## Location data for words and elements

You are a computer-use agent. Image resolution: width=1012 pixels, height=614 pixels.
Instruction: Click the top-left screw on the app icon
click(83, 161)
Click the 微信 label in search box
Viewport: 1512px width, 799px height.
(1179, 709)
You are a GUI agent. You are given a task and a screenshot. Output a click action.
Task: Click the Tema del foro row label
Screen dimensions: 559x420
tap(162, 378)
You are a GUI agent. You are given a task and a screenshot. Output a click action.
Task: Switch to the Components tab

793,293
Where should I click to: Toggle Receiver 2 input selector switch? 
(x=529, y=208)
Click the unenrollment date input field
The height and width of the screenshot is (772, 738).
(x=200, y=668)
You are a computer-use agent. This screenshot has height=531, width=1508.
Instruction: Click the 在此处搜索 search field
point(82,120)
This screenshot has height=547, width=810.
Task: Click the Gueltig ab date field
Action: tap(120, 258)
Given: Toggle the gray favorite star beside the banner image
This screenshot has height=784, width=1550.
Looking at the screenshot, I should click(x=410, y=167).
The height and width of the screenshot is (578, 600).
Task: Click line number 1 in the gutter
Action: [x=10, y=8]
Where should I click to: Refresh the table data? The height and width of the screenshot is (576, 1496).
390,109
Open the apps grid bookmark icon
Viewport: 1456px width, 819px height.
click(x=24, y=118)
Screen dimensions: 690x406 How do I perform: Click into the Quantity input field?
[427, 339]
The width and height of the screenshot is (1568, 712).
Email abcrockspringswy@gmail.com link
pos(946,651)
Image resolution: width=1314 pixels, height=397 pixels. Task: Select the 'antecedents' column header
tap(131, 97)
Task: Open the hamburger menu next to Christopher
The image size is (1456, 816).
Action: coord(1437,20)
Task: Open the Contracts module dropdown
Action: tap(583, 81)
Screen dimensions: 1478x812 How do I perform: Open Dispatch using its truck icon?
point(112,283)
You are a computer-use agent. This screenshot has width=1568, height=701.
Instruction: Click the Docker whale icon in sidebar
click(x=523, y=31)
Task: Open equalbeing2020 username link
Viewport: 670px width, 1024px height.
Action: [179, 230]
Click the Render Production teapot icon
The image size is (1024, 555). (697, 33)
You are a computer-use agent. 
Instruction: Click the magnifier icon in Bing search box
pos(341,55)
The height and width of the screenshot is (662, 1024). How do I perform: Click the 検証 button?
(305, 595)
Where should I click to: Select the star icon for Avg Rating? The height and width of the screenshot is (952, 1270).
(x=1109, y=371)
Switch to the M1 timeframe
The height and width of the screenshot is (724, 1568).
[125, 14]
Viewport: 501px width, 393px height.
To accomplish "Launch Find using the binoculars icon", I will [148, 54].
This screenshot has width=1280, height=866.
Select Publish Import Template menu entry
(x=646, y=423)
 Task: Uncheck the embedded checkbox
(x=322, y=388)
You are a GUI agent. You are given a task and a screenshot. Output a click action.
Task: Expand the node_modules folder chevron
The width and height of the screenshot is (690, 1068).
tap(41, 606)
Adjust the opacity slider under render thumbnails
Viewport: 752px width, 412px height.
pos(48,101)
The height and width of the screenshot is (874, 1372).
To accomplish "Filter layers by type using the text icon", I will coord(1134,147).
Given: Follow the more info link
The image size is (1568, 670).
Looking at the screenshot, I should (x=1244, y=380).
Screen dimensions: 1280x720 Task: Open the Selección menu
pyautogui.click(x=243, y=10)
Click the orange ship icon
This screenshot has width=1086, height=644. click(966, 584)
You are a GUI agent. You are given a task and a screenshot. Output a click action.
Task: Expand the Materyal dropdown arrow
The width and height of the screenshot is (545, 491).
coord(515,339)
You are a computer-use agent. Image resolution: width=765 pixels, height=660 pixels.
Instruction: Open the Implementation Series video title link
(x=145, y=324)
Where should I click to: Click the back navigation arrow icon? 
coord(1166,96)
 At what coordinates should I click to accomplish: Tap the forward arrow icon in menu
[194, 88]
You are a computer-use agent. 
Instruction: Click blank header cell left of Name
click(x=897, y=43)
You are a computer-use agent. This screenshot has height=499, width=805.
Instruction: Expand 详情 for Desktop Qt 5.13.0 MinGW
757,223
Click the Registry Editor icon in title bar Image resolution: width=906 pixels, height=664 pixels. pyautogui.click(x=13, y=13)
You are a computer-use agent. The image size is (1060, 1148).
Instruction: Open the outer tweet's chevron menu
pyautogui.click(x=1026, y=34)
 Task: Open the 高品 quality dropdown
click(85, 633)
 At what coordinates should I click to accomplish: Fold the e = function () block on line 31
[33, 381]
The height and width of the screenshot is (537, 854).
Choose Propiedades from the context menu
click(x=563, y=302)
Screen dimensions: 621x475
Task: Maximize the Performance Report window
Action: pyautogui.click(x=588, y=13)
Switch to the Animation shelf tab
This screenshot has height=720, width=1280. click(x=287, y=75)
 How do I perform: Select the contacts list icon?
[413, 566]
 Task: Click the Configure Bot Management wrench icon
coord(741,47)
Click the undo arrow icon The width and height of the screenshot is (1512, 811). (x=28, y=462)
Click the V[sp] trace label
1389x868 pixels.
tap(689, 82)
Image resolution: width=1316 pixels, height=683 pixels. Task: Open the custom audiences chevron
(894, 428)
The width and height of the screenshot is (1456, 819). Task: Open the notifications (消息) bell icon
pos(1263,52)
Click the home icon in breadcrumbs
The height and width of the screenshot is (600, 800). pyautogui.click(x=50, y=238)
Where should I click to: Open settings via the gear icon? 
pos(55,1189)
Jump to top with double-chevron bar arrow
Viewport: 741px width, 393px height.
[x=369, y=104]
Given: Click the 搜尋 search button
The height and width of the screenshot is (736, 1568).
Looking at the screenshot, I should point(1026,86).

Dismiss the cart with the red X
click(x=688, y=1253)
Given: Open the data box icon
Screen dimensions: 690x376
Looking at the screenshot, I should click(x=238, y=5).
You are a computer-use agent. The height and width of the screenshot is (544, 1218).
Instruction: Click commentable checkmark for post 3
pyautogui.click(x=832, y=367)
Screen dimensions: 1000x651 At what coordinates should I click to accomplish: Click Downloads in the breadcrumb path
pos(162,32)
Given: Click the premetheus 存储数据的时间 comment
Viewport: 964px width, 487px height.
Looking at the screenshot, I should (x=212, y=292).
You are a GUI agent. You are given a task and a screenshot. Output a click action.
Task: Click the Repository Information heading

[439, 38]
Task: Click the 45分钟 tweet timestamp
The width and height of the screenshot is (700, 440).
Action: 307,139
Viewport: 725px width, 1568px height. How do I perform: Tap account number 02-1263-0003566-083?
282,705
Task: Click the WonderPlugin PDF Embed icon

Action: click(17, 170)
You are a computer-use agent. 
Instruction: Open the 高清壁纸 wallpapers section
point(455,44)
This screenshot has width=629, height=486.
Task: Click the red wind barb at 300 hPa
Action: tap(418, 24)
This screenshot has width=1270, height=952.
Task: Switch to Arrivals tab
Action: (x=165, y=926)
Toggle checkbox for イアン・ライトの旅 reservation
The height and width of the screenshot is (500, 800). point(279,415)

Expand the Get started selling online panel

## Stated task
Transcribe all of the records above line for line, changing nothing.

## Answer to the problem
You are a computer-use agent. Image resolution: width=1012 pixels, height=614 pixels.
Instruction: Click the top-left screw on the app icon
click(83, 161)
Click the 微信 label in search box
Viewport: 1512px width, 799px height.
(1179, 709)
You are a GUI agent. You are given a task and a screenshot. Output a click action.
Task: Click the Tema del foro row label
Screen dimensions: 559x420
tap(162, 378)
You are a GUI agent. You are given a task and a screenshot. Output a click action.
Task: Switch to the Components tab

793,293
Where should I click to: Toggle Receiver 2 input selector switch? 
(x=529, y=208)
Click the unenrollment date input field
The height and width of the screenshot is (772, 738).
(x=200, y=668)
You are a computer-use agent. This screenshot has height=531, width=1508.
Instruction: Click the 在此处搜索 search field
point(82,120)
This screenshot has height=547, width=810.
Task: Click the Gueltig ab date field
Action: tap(120, 258)
Given: Toggle the gray favorite star beside the banner image
This screenshot has height=784, width=1550.
Looking at the screenshot, I should click(x=410, y=167).
The height and width of the screenshot is (578, 600).
Task: Click line number 1 in the gutter
Action: [x=10, y=8]
Where should I click to: Refresh the table data? The height and width of the screenshot is (576, 1496).
390,109
Open the apps grid bookmark icon
Viewport: 1456px width, 819px height.
click(x=24, y=118)
Screen dimensions: 690x406 How do I perform: Click into the Quantity input field?
[427, 339]
The width and height of the screenshot is (1568, 712).
Email abcrockspringswy@gmail.com link
pos(946,651)
Image resolution: width=1314 pixels, height=397 pixels. Task: Select the 'antecedents' column header
tap(131, 97)
Task: Open the hamburger menu next to Christopher
The image size is (1456, 816).
Action: coord(1437,20)
Task: Open the Contracts module dropdown
Action: tap(583, 81)
Screen dimensions: 1478x812 How do I perform: Open Dispatch using its truck icon?
point(112,283)
You are a computer-use agent. This screenshot has width=1568, height=701.
Instruction: Click the Docker whale icon in sidebar
click(x=523, y=31)
Task: Open equalbeing2020 username link
Viewport: 670px width, 1024px height.
Action: [179, 230]
Click the Render Production teapot icon
The image size is (1024, 555). (697, 33)
You are a computer-use agent. 
Instruction: Click the magnifier icon in Bing search box
pos(341,55)
The height and width of the screenshot is (662, 1024). How do I perform: Click the 検証 button?
(305, 595)
Where should I click to: Select the star icon for Avg Rating? The height and width of the screenshot is (952, 1270).
(x=1109, y=371)
Switch to the M1 timeframe
The height and width of the screenshot is (724, 1568).
[125, 14]
Viewport: 501px width, 393px height.
To accomplish "Launch Find using the binoculars icon", I will [148, 54].
This screenshot has width=1280, height=866.
Select Publish Import Template menu entry
(x=646, y=423)
 Task: Uncheck the embedded checkbox
(x=322, y=388)
You are a GUI agent. You are given a task and a screenshot. Output a click action.
Task: Expand the node_modules folder chevron
The width and height of the screenshot is (690, 1068).
tap(41, 606)
Adjust the opacity slider under render thumbnails
Viewport: 752px width, 412px height.
pos(48,101)
The height and width of the screenshot is (874, 1372).
To accomplish "Filter layers by type using the text icon", I will coord(1134,147).
Given: Follow the more info link
The image size is (1568, 670).
Looking at the screenshot, I should (x=1244, y=380).
Screen dimensions: 1280x720 Task: Open the Selección menu
pyautogui.click(x=243, y=10)
Click the orange ship icon
This screenshot has width=1086, height=644. click(966, 584)
You are a GUI agent. You are given a task and a screenshot. Output a click action.
Task: Expand the Materyal dropdown arrow
The width and height of the screenshot is (545, 491).
coord(515,339)
You are a computer-use agent. Image resolution: width=765 pixels, height=660 pixels.
Instruction: Open the Implementation Series video title link
(x=145, y=324)
Where should I click to: Click the back navigation arrow icon? 
coord(1166,96)
 At what coordinates should I click to accomplish: Tap the forward arrow icon in menu
[194, 88]
You are a computer-use agent. 
Instruction: Click blank header cell left of Name
click(x=897, y=43)
You are a computer-use agent. This screenshot has height=499, width=805.
Instruction: Expand 详情 for Desktop Qt 5.13.0 MinGW
757,223
Click the Registry Editor icon in title bar Image resolution: width=906 pixels, height=664 pixels. pyautogui.click(x=13, y=13)
You are a computer-use agent. The image size is (1060, 1148).
Instruction: Open the outer tweet's chevron menu
pyautogui.click(x=1026, y=34)
 Task: Open the 高品 quality dropdown
click(85, 633)
 At what coordinates should I click to accomplish: Fold the e = function () block on line 31
[33, 381]
The height and width of the screenshot is (537, 854).
Choose Propiedades from the context menu
click(x=563, y=302)
Screen dimensions: 621x475
Task: Maximize the Performance Report window
Action: pyautogui.click(x=588, y=13)
Switch to the Animation shelf tab
This screenshot has height=720, width=1280. click(x=287, y=75)
 How do I perform: Select the contacts list icon?
[413, 566]
 Task: Click the Configure Bot Management wrench icon
coord(741,47)
Click the undo arrow icon The width and height of the screenshot is (1512, 811). (x=28, y=462)
Click the V[sp] trace label
1389x868 pixels.
tap(689, 82)
Image resolution: width=1316 pixels, height=683 pixels. Task: Open the custom audiences chevron
(894, 428)
The width and height of the screenshot is (1456, 819). Task: Open the notifications (消息) bell icon
pos(1263,52)
Click the home icon in breadcrumbs
The height and width of the screenshot is (600, 800). pyautogui.click(x=50, y=238)
Where should I click to: Open settings via the gear icon? 
pos(55,1189)
Jump to top with double-chevron bar arrow
Viewport: 741px width, 393px height.
[x=369, y=104]
Given: Click the 搜尋 search button
The height and width of the screenshot is (736, 1568).
Looking at the screenshot, I should point(1026,86).

Dismiss the cart with the red X
click(x=688, y=1253)
Given: Open the data box icon
Screen dimensions: 690x376
Looking at the screenshot, I should click(x=238, y=5).
You are a computer-use agent. The height and width of the screenshot is (544, 1218).
Instruction: Click commentable checkmark for post 3
pyautogui.click(x=832, y=367)
Screen dimensions: 1000x651 At what coordinates should I click to accomplish: Click Downloads in the breadcrumb path
pos(162,32)
Given: Click the premetheus 存储数据的时间 comment
Viewport: 964px width, 487px height.
Looking at the screenshot, I should (x=212, y=292).
You are a GUI agent. You are given a task and a screenshot. Output a click action.
Task: Click the Repository Information heading

[439, 38]
Task: Click the 45分钟 tweet timestamp
The width and height of the screenshot is (700, 440).
Action: 307,139
Viewport: 725px width, 1568px height. How do I perform: Tap account number 02-1263-0003566-083?
282,705
Task: Click the WonderPlugin PDF Embed icon

Action: click(17, 170)
You are a computer-use agent. 
Instruction: Open the 高清壁纸 wallpapers section
point(455,44)
This screenshot has width=629, height=486.
Task: Click the red wind barb at 300 hPa
Action: tap(418, 24)
This screenshot has width=1270, height=952.
Task: Switch to Arrivals tab
Action: (x=165, y=926)
Toggle checkbox for イアン・ライトの旅 reservation
The height and width of the screenshot is (500, 800). point(279,415)

Expand the Get started selling online panel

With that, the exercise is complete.